February 7, 2008
UCD campus company to begin production of newborn screening kits for international markets

Enzolve Technologies, a UCD campus company based at NovaUCD and headed by former UCD post-doctoral researcher Dr Suren Aghajanian, has recently secured substantial investment from Enterprise Ireland to allow them to begin immediate production of diagnostic screening kits for newborn infants that will be of interest to emerging international markets.

Professors Paul Engel and Stephen Mayhew of the Centre for Synthesis and Chemical Biology (CSCB) and UCD Conway Institute, together with their research teams, have engineered the enzymes that will be used in these screening kits. The kits will be used by health practitioners to screen for seven of the inherited conditions most commonly screened for in newborns.

NovaUCD, UCD's Innovation and Technology Transfer Centre,
where Enzolve Technologies is based

The screening of newborn infants for a variety of disorders that seriously damage their long-term health is well established in economically developed countries. In Ireland, for example, all newborns are routinely tested for five common disorders, including phenylketonuria, galactosaemia and congenital hypothyroidism. If left undetected and untreated any of these disorders will cause long term and serious damage to the infant. The Guthrie test – a blood test for phenylketonuria – is perhaps the best known of the diagnostic tests available.
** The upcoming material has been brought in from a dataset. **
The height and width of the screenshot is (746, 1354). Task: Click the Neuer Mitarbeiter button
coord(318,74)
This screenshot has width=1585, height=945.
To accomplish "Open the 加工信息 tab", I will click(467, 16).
The Enzolve product – known as ‘NeoScreenPak’ - offers some key advantages over the Guthrie test and other current screening methods in that a single format can be used to screen for seven of the eleven most commonly screened disorders affecting neonates, rather than needing a completely different set-up to screen for each condition. This level of convenience and cost-effectiveness is proving attractive to countries where screening programmes are as yet under-developed or under-funded.
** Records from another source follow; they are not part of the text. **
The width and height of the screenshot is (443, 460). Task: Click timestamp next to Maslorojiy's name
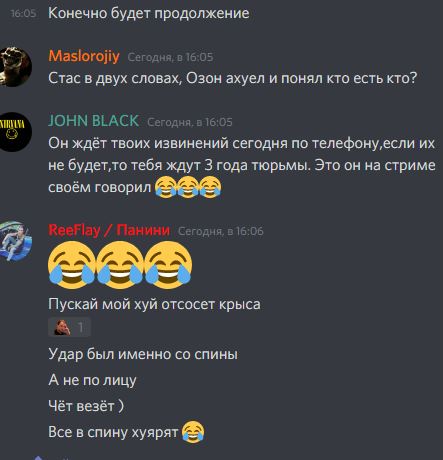click(170, 57)
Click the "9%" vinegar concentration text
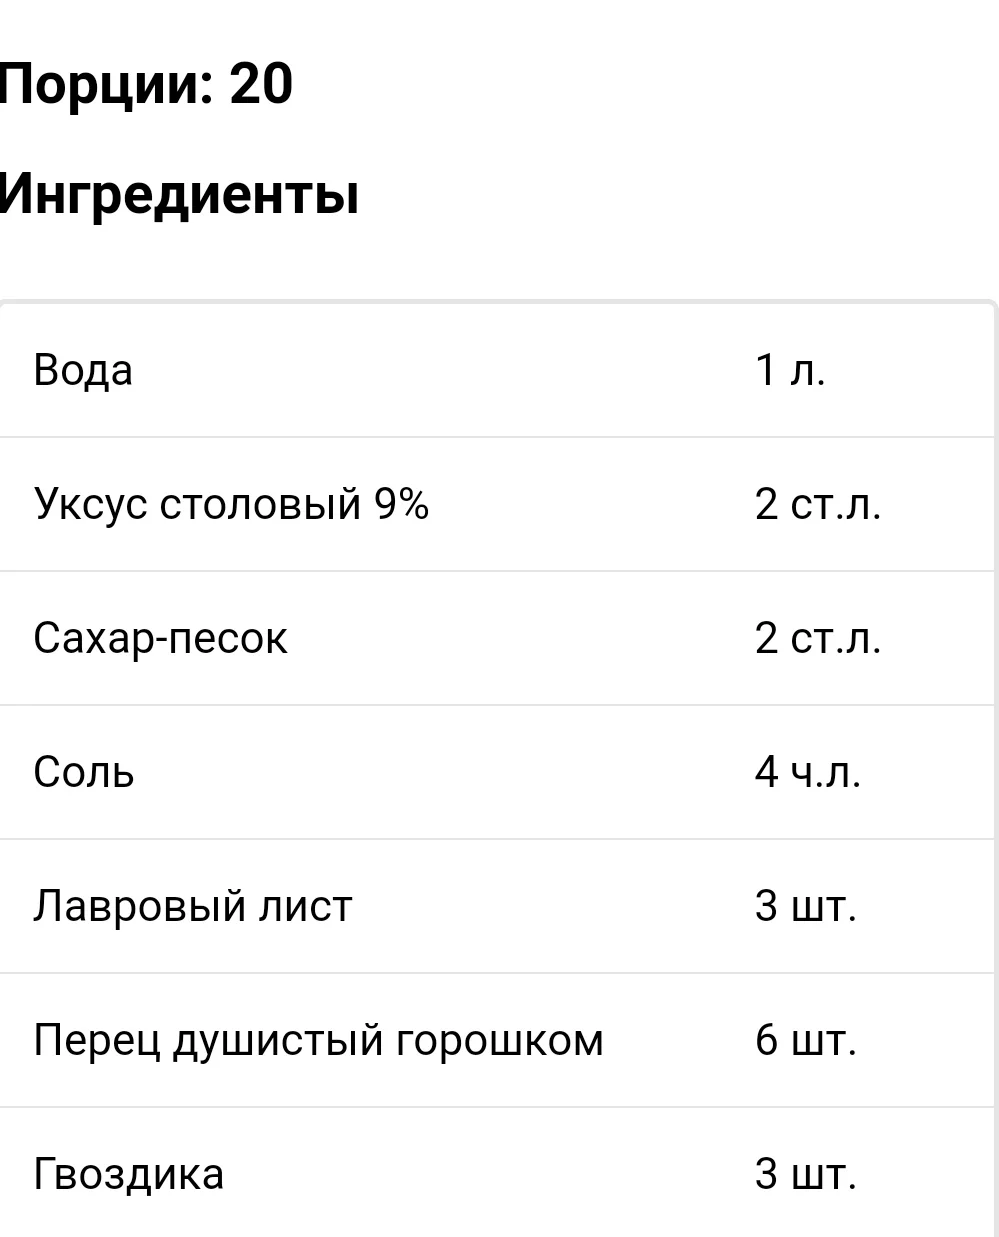 pos(401,504)
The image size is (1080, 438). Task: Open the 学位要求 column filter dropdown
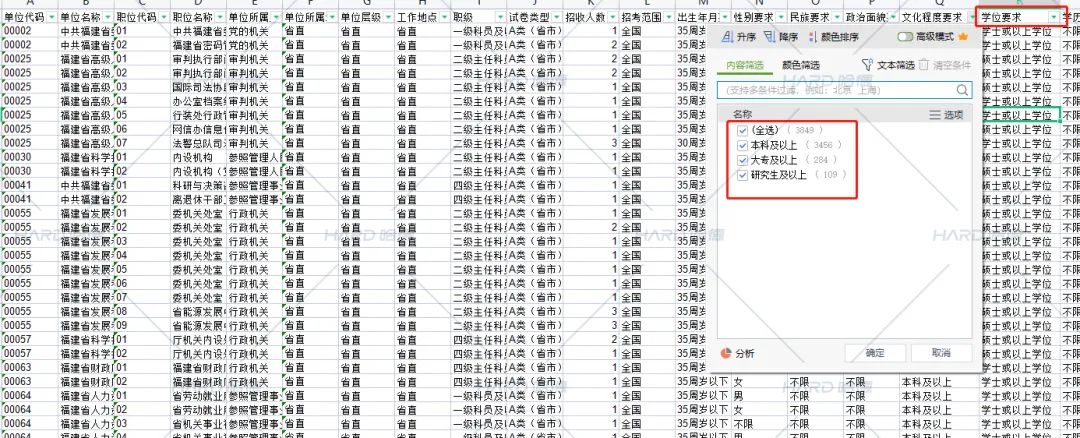pos(1055,18)
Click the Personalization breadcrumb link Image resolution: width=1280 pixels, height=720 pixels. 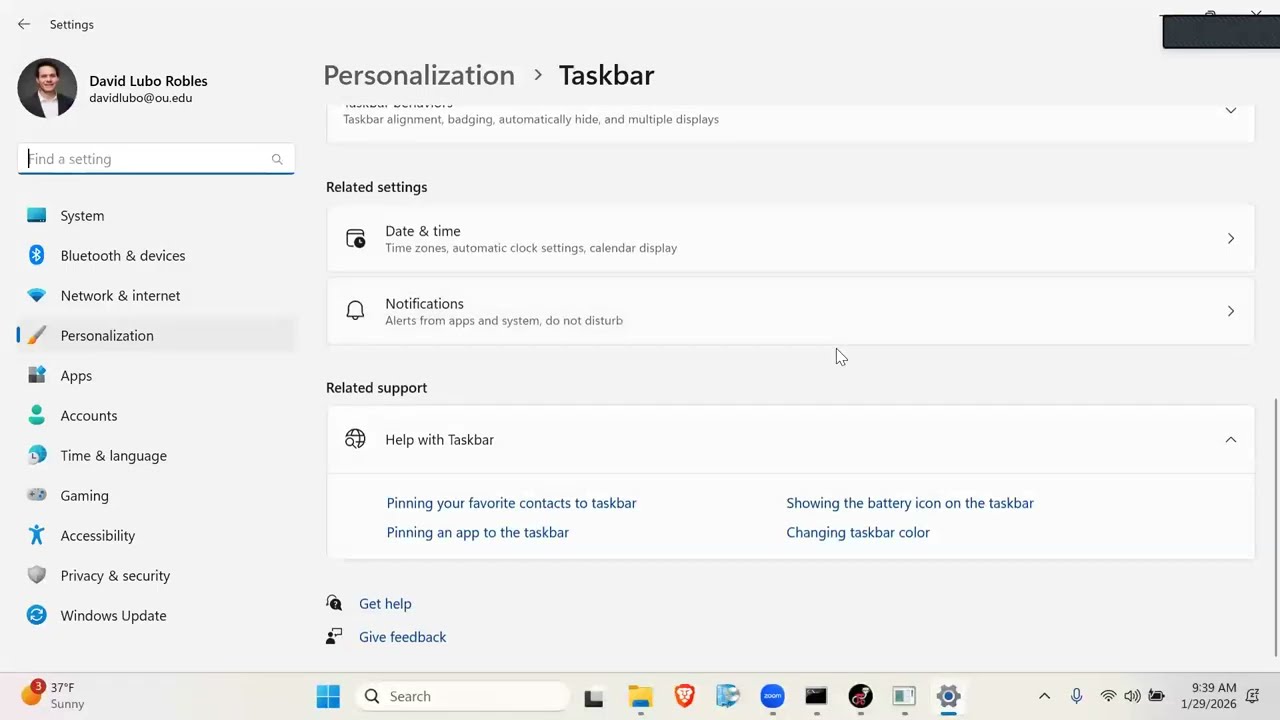(419, 75)
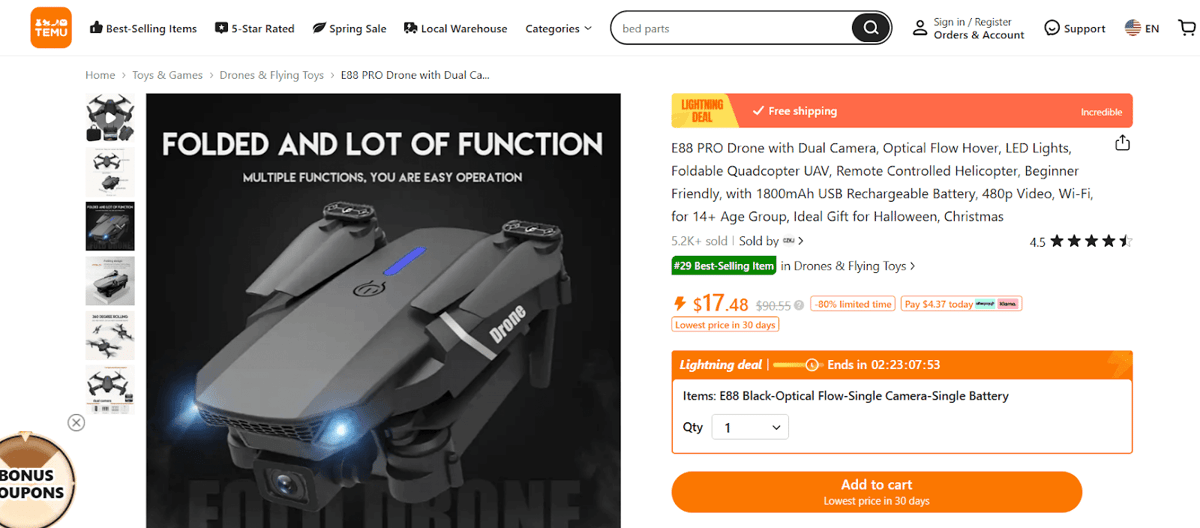Click the Support headset icon
The width and height of the screenshot is (1200, 528).
tap(1052, 28)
The genetically engineered enzymes used in the NeoScreenPak testing kit are also extremely stable, and they make screening a ‘one-step’ process which is quicker and more reliable than the current options available. “We’ve had interest from China, Russia and South America”, says Paul Engel. “These are huge markets and they are only at the beginning of the process of making neonate screening standard practice.”
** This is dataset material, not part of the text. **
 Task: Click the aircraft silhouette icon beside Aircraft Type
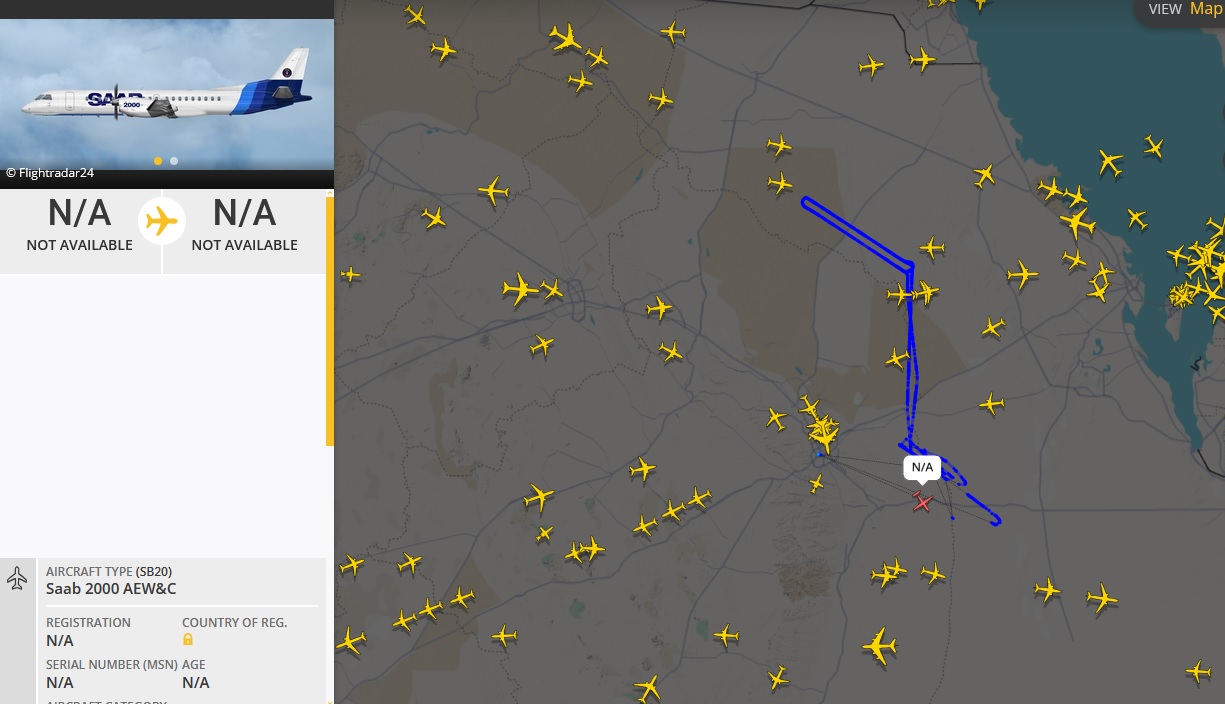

“The ‘package deal’ aspect of the test is the really compelling thing about it; it means it’s easy to use by staff in hospital labs, and then of course it is cheaper, so that has relevance for less economically developed countries,” he continues.

Production of trial batches of NeoScreenPak for validation has recently begun, and it is expected that it will be rolled out in a number of foreign markets early in 2008. Securing funding from Enterprise Ireland, matching input from private investors, has been key in furthering this commercialisation process.